** INPUT DATA follows **

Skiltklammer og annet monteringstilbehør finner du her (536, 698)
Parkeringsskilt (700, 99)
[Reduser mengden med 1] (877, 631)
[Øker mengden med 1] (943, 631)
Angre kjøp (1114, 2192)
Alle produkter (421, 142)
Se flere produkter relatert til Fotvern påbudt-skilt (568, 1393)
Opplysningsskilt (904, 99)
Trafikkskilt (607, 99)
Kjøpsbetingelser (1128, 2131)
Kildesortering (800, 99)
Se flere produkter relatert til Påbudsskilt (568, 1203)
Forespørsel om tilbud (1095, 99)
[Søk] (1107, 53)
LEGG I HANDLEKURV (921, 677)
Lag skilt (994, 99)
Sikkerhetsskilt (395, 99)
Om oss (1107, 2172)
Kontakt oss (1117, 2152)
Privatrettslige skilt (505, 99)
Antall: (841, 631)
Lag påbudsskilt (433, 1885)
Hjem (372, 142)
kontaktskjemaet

** End of INPUT DATA **

**ACTIVITY:** Only the count is wanted. Count the lines of the data above that include the string "relatert".

**RESPONSE BELOW:** 2